* **EXERCISE BRIEF**:
Where does the word "input" occur in the entries below? Copy every line that has it.

* **DATASET CONTENT**:
· · · ·

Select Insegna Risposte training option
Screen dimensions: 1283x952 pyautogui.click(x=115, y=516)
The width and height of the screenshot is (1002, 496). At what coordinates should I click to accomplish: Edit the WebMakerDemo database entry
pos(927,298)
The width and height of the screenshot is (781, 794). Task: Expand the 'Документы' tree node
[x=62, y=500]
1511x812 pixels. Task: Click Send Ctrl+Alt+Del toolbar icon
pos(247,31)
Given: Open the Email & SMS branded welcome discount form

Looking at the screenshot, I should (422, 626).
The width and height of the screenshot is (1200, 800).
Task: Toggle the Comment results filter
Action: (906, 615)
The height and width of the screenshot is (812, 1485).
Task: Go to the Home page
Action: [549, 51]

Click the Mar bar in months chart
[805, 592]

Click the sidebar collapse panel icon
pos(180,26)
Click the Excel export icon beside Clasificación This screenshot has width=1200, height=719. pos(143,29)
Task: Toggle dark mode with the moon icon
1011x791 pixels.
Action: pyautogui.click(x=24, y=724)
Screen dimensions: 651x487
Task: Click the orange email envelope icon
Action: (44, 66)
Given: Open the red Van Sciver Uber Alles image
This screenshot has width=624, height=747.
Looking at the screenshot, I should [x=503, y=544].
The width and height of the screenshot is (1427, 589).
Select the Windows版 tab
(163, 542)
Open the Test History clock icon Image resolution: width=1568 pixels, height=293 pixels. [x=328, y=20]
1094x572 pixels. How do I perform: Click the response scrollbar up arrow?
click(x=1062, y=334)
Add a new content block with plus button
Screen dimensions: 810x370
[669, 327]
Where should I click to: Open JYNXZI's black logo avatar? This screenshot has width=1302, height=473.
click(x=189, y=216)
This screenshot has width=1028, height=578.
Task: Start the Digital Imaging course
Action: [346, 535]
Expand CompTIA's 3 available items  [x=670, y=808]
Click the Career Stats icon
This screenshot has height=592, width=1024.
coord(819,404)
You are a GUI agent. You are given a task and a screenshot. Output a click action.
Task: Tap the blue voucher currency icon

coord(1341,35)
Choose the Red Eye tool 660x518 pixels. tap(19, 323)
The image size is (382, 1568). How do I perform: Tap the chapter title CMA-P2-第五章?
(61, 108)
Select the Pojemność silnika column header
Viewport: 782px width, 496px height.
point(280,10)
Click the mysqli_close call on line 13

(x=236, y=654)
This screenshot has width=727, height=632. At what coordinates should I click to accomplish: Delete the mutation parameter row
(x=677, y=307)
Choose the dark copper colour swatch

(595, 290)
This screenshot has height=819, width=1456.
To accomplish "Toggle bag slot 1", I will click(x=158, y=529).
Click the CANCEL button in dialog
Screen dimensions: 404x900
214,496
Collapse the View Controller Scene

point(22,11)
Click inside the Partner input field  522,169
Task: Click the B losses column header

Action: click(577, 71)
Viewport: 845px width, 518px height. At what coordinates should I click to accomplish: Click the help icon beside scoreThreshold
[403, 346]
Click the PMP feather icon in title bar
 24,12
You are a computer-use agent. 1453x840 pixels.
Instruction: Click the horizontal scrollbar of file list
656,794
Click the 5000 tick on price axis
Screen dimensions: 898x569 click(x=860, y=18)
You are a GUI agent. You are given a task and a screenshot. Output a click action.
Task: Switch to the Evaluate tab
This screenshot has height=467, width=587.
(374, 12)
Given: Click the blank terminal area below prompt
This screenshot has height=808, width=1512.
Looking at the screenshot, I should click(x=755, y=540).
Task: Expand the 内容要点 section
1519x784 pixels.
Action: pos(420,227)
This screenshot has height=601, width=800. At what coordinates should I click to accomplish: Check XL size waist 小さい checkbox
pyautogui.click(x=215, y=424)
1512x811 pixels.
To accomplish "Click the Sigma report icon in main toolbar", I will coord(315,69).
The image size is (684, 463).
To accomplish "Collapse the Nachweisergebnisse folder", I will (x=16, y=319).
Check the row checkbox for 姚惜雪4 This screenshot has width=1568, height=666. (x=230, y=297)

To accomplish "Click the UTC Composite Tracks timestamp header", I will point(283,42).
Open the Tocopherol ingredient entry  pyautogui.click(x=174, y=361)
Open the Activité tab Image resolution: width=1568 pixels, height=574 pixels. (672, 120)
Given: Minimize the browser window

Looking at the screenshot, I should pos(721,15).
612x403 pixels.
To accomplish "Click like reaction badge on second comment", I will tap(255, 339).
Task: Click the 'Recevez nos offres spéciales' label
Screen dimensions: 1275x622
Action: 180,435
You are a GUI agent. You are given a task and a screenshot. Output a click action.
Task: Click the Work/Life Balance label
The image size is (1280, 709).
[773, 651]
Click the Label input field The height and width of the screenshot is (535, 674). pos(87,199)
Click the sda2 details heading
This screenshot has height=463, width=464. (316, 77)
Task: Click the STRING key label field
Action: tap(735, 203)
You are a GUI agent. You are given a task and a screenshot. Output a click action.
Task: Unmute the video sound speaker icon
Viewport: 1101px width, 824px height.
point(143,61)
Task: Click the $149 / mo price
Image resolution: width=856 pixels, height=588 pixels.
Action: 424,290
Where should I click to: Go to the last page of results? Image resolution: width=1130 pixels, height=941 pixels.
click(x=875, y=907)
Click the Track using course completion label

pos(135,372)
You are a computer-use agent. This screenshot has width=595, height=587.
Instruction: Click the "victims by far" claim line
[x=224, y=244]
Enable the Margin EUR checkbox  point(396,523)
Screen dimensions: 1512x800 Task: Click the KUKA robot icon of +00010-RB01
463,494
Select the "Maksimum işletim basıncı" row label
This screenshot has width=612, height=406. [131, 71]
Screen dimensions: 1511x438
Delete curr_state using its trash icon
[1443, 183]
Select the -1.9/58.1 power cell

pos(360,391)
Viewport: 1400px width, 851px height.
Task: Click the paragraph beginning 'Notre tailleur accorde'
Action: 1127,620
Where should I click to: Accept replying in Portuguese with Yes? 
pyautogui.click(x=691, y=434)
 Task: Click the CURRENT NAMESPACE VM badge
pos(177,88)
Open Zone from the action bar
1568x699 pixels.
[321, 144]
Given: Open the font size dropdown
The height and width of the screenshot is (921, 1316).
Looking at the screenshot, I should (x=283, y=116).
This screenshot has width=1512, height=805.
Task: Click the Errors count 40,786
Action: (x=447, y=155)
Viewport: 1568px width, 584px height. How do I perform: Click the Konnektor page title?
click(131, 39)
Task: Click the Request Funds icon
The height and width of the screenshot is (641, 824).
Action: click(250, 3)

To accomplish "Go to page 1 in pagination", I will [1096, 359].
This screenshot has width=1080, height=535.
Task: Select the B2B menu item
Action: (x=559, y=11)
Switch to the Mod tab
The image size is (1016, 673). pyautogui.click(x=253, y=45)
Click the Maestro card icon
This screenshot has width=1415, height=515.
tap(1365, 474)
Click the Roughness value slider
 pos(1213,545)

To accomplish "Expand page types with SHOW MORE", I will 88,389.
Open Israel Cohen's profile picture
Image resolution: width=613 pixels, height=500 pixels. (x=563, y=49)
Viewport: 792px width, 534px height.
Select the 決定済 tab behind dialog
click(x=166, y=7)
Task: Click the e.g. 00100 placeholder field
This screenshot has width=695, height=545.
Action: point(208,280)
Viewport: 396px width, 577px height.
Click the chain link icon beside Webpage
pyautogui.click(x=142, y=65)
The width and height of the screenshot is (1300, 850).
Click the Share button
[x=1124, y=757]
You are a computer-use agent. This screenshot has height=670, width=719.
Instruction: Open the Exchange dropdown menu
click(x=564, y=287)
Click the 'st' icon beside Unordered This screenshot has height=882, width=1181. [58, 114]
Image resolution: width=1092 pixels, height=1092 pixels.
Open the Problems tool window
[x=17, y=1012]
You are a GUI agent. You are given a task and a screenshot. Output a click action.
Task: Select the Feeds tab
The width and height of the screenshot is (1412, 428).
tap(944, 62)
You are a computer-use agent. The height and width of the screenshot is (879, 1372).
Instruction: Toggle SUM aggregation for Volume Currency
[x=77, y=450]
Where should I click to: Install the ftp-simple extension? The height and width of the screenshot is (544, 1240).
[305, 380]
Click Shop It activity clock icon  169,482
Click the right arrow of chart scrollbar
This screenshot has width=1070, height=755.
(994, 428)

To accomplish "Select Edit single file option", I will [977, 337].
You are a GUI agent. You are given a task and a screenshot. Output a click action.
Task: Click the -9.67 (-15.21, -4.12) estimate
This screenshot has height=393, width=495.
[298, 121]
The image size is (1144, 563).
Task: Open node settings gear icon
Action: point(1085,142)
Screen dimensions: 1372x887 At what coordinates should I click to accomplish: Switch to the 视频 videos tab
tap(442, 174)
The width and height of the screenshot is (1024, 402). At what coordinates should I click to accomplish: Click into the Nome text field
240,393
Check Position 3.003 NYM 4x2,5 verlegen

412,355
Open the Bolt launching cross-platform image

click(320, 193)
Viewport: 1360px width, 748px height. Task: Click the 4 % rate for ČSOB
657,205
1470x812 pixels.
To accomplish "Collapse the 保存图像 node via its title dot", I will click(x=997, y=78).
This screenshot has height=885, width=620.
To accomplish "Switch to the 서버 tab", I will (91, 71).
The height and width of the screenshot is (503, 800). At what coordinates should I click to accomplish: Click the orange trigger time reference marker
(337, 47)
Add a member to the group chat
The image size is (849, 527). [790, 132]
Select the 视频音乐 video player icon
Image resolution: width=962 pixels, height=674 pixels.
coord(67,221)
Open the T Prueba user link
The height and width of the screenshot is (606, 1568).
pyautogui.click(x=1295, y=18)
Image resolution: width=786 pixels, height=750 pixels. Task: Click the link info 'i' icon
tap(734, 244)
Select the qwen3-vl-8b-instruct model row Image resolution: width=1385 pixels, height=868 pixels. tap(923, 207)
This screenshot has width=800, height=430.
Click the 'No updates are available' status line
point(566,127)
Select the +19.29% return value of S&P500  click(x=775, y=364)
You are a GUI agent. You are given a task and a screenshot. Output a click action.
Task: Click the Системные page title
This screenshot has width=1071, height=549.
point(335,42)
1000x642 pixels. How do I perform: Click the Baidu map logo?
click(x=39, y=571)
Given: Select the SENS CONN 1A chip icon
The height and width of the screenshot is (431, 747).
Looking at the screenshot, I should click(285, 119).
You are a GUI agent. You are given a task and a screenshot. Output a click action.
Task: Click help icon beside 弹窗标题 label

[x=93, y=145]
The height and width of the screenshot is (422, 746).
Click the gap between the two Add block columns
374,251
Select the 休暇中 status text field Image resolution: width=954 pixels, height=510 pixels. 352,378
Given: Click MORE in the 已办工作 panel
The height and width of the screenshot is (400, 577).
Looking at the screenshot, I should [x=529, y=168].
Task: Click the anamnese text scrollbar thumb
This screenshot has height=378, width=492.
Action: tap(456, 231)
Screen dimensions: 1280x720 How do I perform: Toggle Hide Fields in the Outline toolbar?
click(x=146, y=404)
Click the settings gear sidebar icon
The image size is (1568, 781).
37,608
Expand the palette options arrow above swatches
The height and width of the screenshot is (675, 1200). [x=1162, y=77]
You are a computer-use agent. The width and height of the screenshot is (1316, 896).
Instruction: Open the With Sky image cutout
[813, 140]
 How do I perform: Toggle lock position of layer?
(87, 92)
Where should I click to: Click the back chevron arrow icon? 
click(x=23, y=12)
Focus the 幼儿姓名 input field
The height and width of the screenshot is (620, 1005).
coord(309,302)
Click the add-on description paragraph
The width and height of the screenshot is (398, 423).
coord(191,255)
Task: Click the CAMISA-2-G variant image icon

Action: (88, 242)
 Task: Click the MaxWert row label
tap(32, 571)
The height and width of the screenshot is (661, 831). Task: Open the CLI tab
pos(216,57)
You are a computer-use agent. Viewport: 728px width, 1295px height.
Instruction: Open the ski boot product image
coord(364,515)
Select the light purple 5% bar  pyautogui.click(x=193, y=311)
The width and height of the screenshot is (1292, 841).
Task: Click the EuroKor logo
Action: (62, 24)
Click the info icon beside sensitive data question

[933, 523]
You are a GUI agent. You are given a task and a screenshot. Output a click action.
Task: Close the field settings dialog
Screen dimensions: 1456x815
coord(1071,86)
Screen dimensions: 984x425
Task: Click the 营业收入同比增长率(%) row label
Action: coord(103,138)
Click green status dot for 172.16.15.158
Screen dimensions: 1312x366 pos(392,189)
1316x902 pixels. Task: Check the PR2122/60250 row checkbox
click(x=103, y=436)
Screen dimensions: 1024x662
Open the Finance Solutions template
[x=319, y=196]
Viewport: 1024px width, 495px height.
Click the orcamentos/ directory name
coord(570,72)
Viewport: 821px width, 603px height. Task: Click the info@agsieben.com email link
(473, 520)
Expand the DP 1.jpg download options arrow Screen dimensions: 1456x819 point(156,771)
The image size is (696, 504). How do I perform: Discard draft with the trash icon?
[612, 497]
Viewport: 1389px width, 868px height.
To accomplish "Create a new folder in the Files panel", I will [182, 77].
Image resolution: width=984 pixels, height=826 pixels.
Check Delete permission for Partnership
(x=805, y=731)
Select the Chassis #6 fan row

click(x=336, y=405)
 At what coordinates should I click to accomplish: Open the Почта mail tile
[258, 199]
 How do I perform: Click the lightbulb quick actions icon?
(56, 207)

· · · ·

* **ANSWER TO THIS TASK**:
Click inside the Partner input field  522,169
Click the Label input field The height and width of the screenshot is (535, 674). pos(87,199)
Focus the 幼儿姓名 input field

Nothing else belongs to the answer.